Stoutenburg made a gesture of infinite contempt.
"So, no doubt, he has told you, Gilda. Men of his stamp are always cowards at heart, even though they have a certain brutish instinct for fighting—mostly in self-defence. He tried to palliate his guilt before you by involving me in its responsibility."
"You," she whispered under her breath, "or one of your friends."
"You mean your brother Nicolaes," he rejoined quietly. "Ah! the man is even a more arrant knave than I thought. So! he has tried to fasten the responsibility for this outrage against your person, firstly on me who worship the very ground you walk on, secondly on the brother whom you love?"
"No, no," she protested eagerly, "I did not say that. It was I who...."
"Who thought so ill of me," broke in Stoutenburg with gentle reproach, "of me and of Nicolaes. You questioned the rogue, and he did not deny it, nay more he enlarged upon the idea, which would place all the profits of this abominable transaction in his hands and yet exonerate him from guilt. But you shall question him yourself, Gilda. By his looks, by his answers, by his attitude you will be able to judge if I or Nicolaes—or any of our friends, have paid him to lay hands upon you. Remember however," he added significantly, "that such a low-born knave will always lie to save his skin, so this do I entreat of you on my knees: judge by his looks more than by his words, and demand a proof of what he asserts."

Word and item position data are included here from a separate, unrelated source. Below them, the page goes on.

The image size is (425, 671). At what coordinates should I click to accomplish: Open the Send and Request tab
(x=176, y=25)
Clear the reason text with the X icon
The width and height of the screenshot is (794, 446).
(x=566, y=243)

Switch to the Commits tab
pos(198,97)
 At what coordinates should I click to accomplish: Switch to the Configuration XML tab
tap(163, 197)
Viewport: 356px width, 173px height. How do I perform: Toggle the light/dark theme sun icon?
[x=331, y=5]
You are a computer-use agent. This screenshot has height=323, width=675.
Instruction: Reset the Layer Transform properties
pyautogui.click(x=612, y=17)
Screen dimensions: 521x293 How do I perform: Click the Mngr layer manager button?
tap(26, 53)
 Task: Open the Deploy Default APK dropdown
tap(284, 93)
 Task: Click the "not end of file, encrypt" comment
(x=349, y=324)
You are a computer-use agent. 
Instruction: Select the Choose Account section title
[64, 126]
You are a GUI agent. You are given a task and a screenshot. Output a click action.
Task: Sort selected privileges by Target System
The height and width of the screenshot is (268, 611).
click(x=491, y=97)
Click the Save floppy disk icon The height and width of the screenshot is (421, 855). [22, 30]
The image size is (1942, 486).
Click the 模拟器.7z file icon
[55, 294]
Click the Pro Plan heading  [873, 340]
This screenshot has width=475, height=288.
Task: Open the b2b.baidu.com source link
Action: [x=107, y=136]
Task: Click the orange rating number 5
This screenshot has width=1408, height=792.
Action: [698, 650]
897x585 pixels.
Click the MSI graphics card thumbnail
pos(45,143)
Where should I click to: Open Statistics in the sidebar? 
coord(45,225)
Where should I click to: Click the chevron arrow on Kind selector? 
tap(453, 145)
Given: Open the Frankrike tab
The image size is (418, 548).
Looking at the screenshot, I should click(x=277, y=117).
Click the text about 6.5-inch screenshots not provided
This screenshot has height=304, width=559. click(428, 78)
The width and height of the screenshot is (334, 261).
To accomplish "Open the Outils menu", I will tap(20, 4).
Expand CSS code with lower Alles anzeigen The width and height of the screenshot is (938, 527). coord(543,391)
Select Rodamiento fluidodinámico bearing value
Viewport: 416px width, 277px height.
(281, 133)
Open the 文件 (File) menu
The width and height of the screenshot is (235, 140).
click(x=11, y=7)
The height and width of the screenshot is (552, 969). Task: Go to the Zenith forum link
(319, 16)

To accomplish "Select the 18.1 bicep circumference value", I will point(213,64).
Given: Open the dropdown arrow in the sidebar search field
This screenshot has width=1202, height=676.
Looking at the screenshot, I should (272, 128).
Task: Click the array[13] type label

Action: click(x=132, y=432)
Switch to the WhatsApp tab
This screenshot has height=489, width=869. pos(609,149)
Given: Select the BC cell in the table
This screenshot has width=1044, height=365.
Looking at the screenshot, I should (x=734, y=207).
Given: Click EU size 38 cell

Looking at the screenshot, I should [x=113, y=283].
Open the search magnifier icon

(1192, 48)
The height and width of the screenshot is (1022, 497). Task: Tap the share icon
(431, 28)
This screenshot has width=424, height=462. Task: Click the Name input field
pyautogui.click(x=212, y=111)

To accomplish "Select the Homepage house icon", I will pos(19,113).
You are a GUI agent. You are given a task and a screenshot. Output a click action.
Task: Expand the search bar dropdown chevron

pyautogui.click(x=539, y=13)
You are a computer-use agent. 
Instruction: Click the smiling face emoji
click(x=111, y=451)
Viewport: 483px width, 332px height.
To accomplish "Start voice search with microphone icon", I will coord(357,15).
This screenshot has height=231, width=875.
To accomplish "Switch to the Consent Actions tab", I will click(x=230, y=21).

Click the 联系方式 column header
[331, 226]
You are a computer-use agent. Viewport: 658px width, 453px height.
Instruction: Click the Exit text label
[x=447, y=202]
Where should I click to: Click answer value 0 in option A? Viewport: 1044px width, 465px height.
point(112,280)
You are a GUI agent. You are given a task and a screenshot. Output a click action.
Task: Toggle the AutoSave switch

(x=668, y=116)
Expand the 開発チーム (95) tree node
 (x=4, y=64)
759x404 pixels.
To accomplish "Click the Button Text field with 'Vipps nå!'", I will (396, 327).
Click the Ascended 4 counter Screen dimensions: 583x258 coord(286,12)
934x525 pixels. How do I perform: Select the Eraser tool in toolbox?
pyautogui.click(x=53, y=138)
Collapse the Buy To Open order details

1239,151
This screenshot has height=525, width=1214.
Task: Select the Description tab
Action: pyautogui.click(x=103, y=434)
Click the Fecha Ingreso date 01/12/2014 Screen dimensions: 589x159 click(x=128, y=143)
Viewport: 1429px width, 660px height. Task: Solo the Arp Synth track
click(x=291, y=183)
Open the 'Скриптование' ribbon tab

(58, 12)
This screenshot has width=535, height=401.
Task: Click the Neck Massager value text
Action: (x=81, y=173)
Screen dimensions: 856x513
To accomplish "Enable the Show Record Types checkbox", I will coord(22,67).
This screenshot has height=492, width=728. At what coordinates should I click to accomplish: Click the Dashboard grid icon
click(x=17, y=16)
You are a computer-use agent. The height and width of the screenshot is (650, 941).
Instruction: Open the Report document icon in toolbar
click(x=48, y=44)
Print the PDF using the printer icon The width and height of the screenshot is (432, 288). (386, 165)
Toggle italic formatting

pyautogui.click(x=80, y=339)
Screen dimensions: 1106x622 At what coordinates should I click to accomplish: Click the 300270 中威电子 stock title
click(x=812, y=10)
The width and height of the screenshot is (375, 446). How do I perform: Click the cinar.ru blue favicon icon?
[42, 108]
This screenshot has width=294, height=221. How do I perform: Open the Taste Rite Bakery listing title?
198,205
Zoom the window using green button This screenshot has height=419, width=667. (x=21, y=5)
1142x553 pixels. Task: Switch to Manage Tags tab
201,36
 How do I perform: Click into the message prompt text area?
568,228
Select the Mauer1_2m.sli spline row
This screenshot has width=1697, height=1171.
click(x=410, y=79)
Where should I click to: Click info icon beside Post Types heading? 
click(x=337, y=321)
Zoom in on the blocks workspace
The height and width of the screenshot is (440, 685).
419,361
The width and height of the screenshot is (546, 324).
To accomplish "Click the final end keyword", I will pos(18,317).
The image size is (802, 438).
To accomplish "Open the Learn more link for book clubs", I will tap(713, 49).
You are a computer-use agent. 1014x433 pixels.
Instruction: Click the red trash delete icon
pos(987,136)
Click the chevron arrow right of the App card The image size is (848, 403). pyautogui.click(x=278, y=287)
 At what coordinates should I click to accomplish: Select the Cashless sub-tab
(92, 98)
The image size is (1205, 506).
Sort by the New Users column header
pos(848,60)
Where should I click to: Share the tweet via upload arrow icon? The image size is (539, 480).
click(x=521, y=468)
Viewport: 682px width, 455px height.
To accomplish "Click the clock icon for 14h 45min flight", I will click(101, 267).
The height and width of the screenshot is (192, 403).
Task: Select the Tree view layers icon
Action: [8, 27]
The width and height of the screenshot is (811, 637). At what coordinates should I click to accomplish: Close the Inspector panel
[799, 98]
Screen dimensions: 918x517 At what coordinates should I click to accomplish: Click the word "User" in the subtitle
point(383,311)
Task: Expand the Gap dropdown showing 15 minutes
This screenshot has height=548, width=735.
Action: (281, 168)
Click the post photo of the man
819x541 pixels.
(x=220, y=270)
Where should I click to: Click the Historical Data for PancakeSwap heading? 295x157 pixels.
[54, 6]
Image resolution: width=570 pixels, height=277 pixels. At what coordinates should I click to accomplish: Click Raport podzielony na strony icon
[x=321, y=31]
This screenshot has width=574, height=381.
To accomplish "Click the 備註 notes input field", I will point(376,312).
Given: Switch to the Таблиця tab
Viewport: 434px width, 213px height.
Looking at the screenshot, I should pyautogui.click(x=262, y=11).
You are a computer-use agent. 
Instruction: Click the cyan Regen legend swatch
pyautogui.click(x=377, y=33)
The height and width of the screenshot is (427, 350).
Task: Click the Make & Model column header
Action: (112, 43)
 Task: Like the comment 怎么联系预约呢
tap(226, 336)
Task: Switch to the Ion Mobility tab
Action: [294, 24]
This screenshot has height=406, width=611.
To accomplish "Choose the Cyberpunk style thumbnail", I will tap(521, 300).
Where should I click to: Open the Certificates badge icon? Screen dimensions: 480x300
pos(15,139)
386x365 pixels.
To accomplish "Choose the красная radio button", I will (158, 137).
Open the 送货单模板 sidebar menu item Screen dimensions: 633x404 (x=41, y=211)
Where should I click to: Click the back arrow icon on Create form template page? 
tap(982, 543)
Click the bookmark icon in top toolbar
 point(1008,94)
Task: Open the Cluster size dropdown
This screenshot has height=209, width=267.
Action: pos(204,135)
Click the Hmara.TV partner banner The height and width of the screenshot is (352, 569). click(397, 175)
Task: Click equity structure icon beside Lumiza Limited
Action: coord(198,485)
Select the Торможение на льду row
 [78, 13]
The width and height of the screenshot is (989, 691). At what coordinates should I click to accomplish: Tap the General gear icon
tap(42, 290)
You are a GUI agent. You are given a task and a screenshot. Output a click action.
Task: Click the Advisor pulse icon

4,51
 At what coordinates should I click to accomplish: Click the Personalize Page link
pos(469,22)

"I will judge, my lord, as I think best," she retorted coldly. "And now, I pray you, send for the man. I would like to hear what he has to say."
Stoutenburg immediately turned to obey: there was a guard outside the door, and it was easy to send one of the men with orders to Jan to bring the prisoner hither.
Within himself he was frankly taken aback at Gilda's ready acquiescence—nay obvious desire to parley with the foreigner. A sharp pang of jealousy had shot through his heart when he saw her glowing eyes, her eagerness to defend the knave. The instinct that guided his fierce love for Gilda, had quickly warned him that here was a danger of which he had never even dreamed.
Women were easily swayed, he thought, by a smooth tongue and a grand manner, both of which—Stoutenburg was bound to admit—the rogue possessed in no scanty measure. Fortunately the mischief—if indeed mischief there was—had only just begun: and of a truth reason itself argued that Gilda must loathe and despise the villain who had wronged her so deeply: moreover Stoutenburg had every hope that the coming interview if carefully conducted would open Gilda's eyes more fully still to the true character of the foreign mercenary with the unctuous tongue and the chivalrous ways.